STORED RECORDS →
——————————

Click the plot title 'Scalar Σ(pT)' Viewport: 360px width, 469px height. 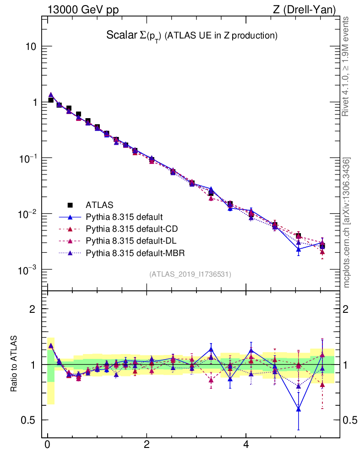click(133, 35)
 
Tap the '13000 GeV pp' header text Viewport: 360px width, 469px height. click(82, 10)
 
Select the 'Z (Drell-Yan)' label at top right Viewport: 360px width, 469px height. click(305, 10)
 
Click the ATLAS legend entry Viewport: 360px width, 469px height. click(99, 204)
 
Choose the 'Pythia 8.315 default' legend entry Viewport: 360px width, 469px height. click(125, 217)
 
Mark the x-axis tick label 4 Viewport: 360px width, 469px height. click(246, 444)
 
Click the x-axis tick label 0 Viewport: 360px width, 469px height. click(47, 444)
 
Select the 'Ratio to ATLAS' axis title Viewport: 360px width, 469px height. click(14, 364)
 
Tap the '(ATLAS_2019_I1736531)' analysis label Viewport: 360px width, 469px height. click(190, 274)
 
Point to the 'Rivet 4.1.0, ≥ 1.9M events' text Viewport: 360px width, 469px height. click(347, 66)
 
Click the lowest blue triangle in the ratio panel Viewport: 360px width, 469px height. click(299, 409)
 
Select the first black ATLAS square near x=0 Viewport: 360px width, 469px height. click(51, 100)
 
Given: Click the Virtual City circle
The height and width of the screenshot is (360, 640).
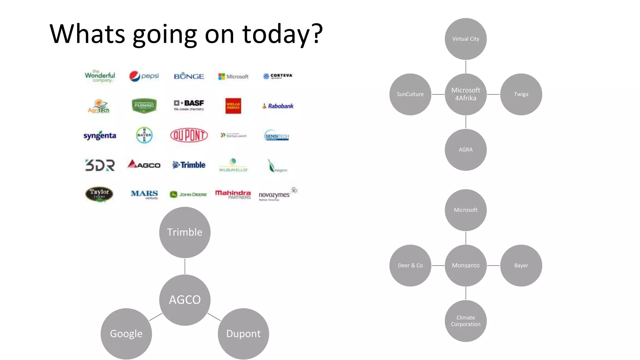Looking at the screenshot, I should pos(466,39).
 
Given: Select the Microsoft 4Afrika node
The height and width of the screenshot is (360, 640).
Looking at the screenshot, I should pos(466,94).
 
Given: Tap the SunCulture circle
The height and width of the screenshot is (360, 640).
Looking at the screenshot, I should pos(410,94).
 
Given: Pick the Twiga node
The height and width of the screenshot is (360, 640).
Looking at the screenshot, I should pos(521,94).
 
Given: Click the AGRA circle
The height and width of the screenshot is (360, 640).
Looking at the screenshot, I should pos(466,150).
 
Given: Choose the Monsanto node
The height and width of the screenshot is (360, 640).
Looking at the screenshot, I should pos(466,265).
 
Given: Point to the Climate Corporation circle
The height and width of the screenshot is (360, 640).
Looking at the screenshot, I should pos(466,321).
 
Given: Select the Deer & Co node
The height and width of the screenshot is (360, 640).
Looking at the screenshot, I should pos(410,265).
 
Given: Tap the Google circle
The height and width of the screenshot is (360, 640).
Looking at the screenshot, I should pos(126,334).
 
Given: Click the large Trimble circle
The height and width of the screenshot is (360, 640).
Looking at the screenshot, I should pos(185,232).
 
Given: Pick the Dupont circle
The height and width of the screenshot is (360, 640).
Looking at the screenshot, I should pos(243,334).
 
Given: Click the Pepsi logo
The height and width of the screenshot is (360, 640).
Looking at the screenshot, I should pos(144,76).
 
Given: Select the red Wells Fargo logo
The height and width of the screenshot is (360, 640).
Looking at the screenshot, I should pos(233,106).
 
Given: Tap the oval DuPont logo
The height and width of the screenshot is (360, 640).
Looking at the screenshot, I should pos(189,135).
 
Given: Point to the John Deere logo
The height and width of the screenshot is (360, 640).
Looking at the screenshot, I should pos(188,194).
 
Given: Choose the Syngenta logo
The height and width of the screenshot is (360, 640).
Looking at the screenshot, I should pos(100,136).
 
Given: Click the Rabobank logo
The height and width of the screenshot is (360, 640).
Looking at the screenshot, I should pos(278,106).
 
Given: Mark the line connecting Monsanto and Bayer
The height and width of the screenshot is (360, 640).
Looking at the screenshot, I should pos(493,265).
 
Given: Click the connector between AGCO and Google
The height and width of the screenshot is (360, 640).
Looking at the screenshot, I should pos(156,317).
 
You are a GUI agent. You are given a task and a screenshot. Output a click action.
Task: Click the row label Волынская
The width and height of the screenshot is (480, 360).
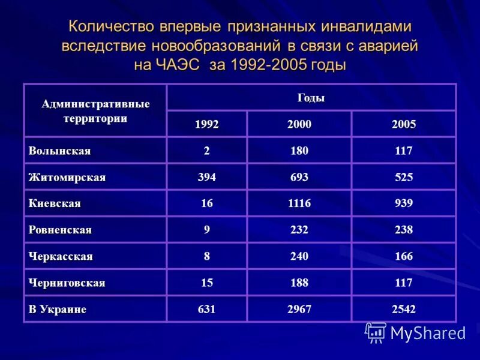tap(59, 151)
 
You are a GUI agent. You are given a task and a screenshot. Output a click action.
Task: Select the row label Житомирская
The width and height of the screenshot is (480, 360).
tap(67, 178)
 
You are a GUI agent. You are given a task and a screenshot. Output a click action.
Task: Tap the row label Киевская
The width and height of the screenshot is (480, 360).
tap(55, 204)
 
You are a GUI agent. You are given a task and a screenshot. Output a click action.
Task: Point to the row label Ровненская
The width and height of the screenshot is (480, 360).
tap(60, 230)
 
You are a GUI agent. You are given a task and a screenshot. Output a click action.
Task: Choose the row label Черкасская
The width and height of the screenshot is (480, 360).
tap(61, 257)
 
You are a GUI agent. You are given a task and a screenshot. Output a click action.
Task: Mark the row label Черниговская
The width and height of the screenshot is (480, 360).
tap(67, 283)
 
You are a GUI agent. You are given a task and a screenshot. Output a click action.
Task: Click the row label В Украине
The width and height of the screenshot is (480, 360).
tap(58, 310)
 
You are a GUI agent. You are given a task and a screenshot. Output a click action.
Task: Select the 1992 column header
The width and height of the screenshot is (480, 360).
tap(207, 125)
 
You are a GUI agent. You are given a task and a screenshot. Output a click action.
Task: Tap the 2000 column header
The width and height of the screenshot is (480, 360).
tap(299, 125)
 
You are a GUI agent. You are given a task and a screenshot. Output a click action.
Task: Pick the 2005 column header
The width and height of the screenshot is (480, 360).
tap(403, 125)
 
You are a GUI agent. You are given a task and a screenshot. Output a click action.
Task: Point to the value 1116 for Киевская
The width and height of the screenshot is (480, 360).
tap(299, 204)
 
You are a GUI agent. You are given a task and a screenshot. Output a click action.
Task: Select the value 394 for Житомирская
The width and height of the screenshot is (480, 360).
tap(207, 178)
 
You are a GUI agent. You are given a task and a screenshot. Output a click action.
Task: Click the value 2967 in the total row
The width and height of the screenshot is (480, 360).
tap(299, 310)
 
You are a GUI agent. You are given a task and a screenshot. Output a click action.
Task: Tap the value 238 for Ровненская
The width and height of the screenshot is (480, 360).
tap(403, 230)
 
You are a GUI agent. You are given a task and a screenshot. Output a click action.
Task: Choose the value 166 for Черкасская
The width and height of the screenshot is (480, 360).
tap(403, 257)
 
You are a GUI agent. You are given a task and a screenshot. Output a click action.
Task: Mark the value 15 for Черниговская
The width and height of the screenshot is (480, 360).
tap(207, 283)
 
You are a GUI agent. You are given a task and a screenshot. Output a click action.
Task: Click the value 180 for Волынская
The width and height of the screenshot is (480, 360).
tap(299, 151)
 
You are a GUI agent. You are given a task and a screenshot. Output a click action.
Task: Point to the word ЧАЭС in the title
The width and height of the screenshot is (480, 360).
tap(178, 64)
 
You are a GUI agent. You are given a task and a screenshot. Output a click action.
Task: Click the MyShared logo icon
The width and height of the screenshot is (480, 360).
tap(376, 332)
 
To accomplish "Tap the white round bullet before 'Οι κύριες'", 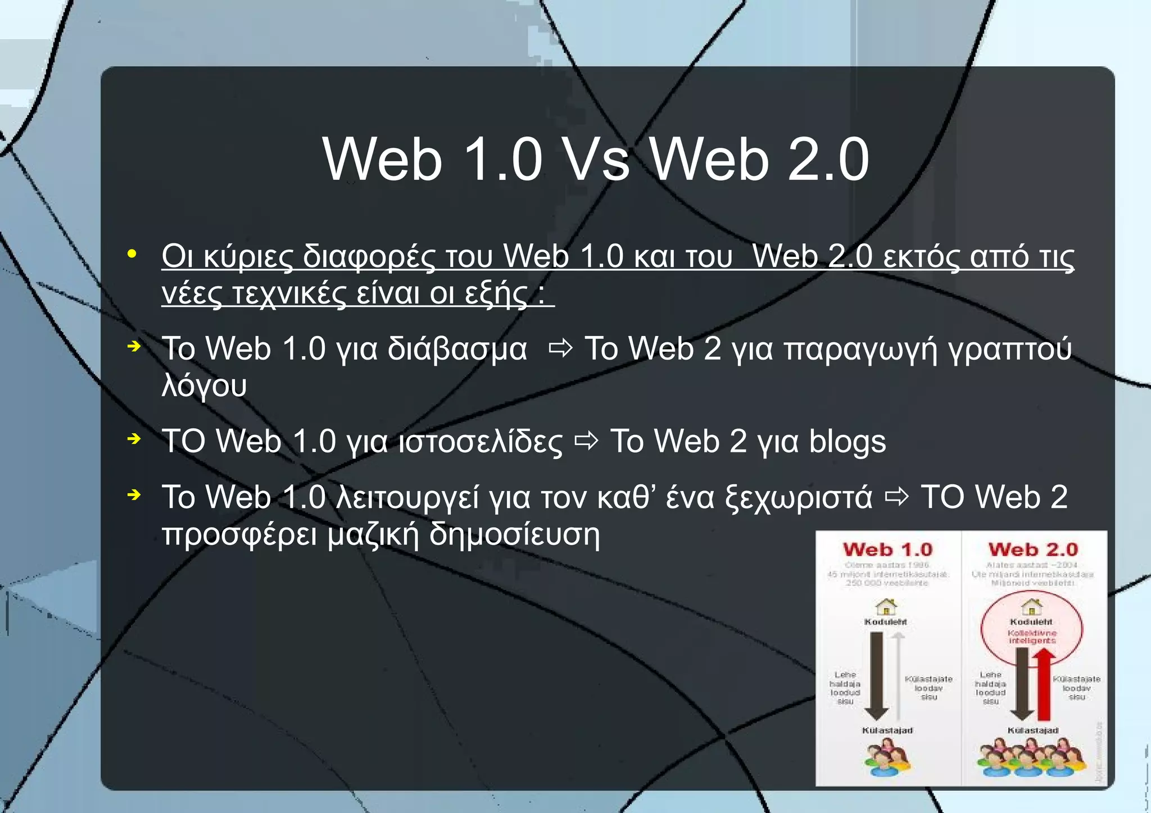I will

——————————

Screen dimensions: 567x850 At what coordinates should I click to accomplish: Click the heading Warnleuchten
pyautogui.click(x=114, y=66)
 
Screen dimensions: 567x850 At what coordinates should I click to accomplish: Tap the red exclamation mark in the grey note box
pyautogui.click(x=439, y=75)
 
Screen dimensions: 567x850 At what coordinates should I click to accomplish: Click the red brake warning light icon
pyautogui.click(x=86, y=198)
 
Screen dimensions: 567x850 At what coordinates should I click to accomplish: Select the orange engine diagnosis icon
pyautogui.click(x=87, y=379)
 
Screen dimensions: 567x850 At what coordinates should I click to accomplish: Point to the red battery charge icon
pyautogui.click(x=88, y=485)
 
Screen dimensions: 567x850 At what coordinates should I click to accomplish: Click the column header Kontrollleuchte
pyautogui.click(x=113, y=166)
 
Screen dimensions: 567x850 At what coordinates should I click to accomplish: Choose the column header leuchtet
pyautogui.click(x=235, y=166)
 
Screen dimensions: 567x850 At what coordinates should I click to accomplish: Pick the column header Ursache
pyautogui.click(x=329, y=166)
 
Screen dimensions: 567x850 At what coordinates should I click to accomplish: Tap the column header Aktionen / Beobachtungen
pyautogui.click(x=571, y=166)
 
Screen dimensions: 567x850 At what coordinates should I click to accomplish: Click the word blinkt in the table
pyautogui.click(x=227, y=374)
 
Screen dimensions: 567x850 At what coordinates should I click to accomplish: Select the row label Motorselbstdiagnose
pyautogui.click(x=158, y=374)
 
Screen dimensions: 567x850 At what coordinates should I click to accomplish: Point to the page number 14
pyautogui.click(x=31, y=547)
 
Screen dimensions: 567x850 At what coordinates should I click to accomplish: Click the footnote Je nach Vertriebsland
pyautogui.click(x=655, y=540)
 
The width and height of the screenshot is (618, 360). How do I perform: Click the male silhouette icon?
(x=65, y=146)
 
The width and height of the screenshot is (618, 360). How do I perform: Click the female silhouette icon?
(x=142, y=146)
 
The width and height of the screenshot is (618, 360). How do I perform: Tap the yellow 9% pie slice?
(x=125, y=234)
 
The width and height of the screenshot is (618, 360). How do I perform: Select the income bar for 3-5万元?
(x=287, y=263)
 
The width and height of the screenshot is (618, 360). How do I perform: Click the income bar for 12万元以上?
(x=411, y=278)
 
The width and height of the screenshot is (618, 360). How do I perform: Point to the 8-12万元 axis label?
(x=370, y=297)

——————————

EXERCISE BRIEF →
Copy the listing above verbatim, starting at the line that contains "Je nach Vertriebsland" and ending at the line that contains "(x=370, y=297)", both lines included.

SOLVED EXERCISE →
Screen dimensions: 567x850 At what coordinates should I click to accomplish: Click the footnote Je nach Vertriebsland
pyautogui.click(x=655, y=540)
 
The width and height of the screenshot is (618, 360). How do I perform: Click the male silhouette icon?
(x=65, y=146)
 
The width and height of the screenshot is (618, 360). How do I perform: Click the female silhouette icon?
(x=142, y=146)
 
The width and height of the screenshot is (618, 360). How do I perform: Tap the yellow 9% pie slice?
(x=125, y=234)
 
The width and height of the screenshot is (618, 360). How do I perform: Select the income bar for 3-5万元?
(x=287, y=263)
 
The width and height of the screenshot is (618, 360). How do I perform: Click the income bar for 12万元以上?
(x=411, y=278)
 
The width and height of the screenshot is (618, 360). How do I perform: Point to the 8-12万元 axis label?
(x=370, y=297)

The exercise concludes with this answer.